Todos estos casos ocurridos en nuestros propios días han manchado nuestro pueblo con la sangre de los mártires: “Todo el mundo los odiará por causa mía” dice el Señor. Odio, violencia, crueldad y otros abusos son los viles recursos de los que se vale el maligno para hacernos dudar del triunfo que ya nos ha merecido el Señor. Pero debemos mantenernos firmes en la fe y confiar en la protección de Cristo: “Manténganse firmes, para poder salvarse.” La recompensa no es en la tierra sino en el cielo; pero será una recompensa gloriosa.
Sólo el Señor puede darnos la gracia de mantenernos firmes en la fe ante las contrariedades de la vida. En primer lugar, hay que esperar plenamente en Dios, saber que la fuerza nos viene de él, confiar ciegamente en él y más bien desconfiar de nosotros mismos y de nuestras “capacidades”, que siempre son defectuosas e insuficientes.
Pobres de aquellos que esperan vivir sin dificultades, sin dolores ni sufrimientos. ¡Aún no hemos alcanzado el cielo! Pero, en medio de todo esto, tenemos que pedirle a Dios que derrame su gracia sobre nosotros, pues la supuesta “libertad” y la naturaleza humana vendida al pecado suelen jugarnos malas pasadas. El Señor está siempre esperando nuestra respuesta afirmativa: “Sí quiero, Señor”, una afirmación que debe ir acompañada del amor y el deseo de adquirir e imitar las virtudes de Cristo. Sólo él puede ser el agua que sacie nuestra sed, el bálsamo que cure nuestras heridas espirituales, la luz que ilumine nuestros pasos. Sólo él puede darnos “palabras llenas de sabiduría que no podrán contradecir nuestros adversarios.”

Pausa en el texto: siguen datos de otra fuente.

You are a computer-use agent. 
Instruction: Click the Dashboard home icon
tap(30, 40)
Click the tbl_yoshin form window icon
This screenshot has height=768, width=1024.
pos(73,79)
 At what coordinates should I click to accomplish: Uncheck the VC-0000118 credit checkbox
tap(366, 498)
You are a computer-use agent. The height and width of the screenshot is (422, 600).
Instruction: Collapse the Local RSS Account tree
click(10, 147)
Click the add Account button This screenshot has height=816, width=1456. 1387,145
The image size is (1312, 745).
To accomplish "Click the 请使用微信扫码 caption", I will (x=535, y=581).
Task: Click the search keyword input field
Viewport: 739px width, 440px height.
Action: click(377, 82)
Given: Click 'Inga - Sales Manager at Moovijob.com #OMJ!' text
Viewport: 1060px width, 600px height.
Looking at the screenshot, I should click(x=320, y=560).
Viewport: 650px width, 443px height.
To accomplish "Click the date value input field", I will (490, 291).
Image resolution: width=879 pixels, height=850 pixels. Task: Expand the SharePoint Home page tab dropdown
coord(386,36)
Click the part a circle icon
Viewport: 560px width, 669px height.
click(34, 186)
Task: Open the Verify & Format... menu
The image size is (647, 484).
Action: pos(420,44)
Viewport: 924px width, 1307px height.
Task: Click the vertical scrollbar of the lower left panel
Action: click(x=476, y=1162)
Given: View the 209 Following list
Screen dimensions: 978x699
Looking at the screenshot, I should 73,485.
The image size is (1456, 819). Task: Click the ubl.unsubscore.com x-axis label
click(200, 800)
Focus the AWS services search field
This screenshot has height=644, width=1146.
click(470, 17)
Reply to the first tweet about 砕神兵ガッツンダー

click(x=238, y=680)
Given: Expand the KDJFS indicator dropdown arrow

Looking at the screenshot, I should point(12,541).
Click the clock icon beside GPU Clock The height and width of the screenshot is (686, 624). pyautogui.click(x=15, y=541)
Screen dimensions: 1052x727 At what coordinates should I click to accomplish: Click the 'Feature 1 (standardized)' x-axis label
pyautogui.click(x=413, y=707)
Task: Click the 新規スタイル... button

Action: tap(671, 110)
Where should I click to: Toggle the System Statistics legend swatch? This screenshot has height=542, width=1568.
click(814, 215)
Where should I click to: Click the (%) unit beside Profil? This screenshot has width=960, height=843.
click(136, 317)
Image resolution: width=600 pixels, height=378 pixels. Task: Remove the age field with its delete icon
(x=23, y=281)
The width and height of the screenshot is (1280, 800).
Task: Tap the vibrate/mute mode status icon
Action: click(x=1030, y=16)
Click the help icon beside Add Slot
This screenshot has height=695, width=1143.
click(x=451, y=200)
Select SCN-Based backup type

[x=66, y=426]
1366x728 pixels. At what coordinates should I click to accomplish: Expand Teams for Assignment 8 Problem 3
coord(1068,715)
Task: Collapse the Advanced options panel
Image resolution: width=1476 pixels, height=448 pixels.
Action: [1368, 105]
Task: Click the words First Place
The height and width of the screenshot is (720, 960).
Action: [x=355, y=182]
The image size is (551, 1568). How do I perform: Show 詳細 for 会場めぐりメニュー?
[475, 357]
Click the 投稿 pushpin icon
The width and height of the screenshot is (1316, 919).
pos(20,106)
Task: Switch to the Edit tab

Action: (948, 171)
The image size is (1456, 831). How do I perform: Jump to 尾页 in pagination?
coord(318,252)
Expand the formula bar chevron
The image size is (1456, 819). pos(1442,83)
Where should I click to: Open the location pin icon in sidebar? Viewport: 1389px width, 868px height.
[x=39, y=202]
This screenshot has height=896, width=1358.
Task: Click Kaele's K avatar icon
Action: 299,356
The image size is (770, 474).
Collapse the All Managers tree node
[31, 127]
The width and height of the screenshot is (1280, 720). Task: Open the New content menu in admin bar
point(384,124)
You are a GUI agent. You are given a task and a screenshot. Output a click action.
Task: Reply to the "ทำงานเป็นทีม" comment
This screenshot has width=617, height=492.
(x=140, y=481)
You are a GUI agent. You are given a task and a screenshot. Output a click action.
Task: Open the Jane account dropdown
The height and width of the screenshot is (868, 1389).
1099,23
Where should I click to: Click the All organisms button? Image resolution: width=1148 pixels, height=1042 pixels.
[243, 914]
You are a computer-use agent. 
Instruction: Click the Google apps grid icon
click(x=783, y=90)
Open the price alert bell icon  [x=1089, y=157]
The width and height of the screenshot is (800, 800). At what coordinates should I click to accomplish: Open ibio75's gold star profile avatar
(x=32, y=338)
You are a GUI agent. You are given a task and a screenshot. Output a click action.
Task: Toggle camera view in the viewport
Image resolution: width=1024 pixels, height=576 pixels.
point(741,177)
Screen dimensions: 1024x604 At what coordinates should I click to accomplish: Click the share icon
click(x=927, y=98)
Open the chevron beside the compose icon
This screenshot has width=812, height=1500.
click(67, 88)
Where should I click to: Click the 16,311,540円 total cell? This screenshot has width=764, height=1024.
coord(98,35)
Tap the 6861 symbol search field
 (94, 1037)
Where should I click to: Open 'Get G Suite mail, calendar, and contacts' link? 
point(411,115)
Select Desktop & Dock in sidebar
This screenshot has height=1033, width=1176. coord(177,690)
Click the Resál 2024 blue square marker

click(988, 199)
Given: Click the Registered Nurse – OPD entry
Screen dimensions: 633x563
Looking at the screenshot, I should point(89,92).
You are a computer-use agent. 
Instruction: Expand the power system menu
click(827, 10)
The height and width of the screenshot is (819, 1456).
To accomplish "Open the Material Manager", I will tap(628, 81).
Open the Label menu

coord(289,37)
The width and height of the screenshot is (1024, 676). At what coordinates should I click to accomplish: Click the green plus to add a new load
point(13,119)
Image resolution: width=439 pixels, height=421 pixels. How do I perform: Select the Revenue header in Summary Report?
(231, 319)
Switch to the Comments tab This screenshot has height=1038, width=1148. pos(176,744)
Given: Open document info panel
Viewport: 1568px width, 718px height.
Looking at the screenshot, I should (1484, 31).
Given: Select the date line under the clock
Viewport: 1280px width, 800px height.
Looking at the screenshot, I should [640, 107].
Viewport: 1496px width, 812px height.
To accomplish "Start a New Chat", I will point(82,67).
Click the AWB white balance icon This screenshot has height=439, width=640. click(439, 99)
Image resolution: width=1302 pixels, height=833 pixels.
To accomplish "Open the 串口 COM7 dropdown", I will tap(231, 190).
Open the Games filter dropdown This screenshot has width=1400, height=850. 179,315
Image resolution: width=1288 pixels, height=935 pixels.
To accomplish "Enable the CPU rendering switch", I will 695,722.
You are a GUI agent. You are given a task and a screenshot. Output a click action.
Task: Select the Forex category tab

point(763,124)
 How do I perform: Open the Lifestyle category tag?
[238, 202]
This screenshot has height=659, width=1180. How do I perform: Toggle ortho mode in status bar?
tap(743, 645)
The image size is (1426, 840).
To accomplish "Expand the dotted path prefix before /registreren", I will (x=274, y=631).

Quiera el Señor que, ante cada dificultad en el camino, veamos las huellas de sus pasos, que va por delante y que, como buen Maestro, ya ha experimentado en su persona todo lo que tengamos que padecer nosotros.
“Amado Señor, te ruego que me infundas tu poder para ser tu discípulo y oponerme a todo lo engañoso y pecaminoso que me ofrece el mundo.”